The mild Minnesotan hasn’t the energy to defend himself.

 “It’s some sort of poetic irony to be knocked off the air by a story, having told so many of them myself, but I’m 75 and don’t have any interest in arguing about this,” he said. “And I cannot in conscience bring danger to a great organization I’ve worked hard for since 1969.”

His decency is genuine, his position untenable. At this stage in the panic/purge the accusations are convictions and the convicted gone in a cloud of dust:

Effective immediately, MPR said, it will no longer distribute and broadcast Mr. Keillor’s remaining programs, “The Writer’s Almanac” and “The Best of A Prairie Home Companion Hosted by Garrison Keillor.”

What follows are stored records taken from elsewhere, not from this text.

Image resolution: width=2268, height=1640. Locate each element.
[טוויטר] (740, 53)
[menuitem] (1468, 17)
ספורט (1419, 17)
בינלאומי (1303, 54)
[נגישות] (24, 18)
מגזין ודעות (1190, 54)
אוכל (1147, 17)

Keilor cancelled his public appearances, and MPR is moving swiftly to remove his trace:

It will also change the name of American Public Media’s current incarnation of the show, which Chris Thile, a songwriter and mandolinist, took over in October 2016, after Mr. Keillor stepped down. 

We’re thisclose to airbrushing people out of photos. In announcing the name change it’s almost as if they’re sending a signal, or rubbing it in at least. In his defense of Franken Keilor ridiculed the practice of renaming things out of political correctness:

 My friend Pastor B.D. Christensen said something so good Sunday morning that I woke up and wrote it down: “[something something] . . . about making peace with the mistakes of the past [blah blah blah] and learning from them. It’s slippery ground, in general, to judge past actions by present standards and with a benefit of hindsight that is, morally, highly questionable.” 

And immediately I thought about the Minneapolis Park Board voting to rename Lake Calhoun as Lake Bde Maka Ska because the man for whom it was named back in the early 1820s was a slavery enthusiast from South Carolina and an author of the Indian Removal Act and also, judging from his pictures, ugly as a mud fence.

Your critique of the effectiveness of renaming will be taken under consideration Mister…uh…Mis-ter…um…?
But that part about projecting present “standards” onto past acts is interesting–are they standards, exactly, we’re invoking? Because that past, despite its presumed pre-feminist blight, is distinguishable from this one by people old enough to remember as having considerably higher standards.

“I’ve been fired over a story that I think is more interesting and more complicated than the version MPR heard. Most stories are” Keilor lamented. How true. Diversity and feminism are killing us–through the culture. Ever more groups to offend, to placate with unearned representation. Diversity is a web we’re in.

The purge and social justice aren’t interested in “interesting”. They deplore it. That’s a genuine tragedy–the dampening effect of diversity and political correctness on culture, where, just for starters, less and less can be said for greater and greater risk of giving offense.

But Keilor is above all else inoffensive–and liberal. So it makes me think again he’s being punished for that op ed, which may soon be memory-holed along with Keilor. The Post attached this disclaimer to the (now) dangerous and suspect words:

Update, 1:14 p.m. Nov. 29: After we published this column, Minnesota Public Radio announced it was terminating its contracts with Garrison Keillor due to “allegations of his inappropriate behavior with an individual who worked with him.” The Post takes allegations of this kind seriously and is seeking more information about them.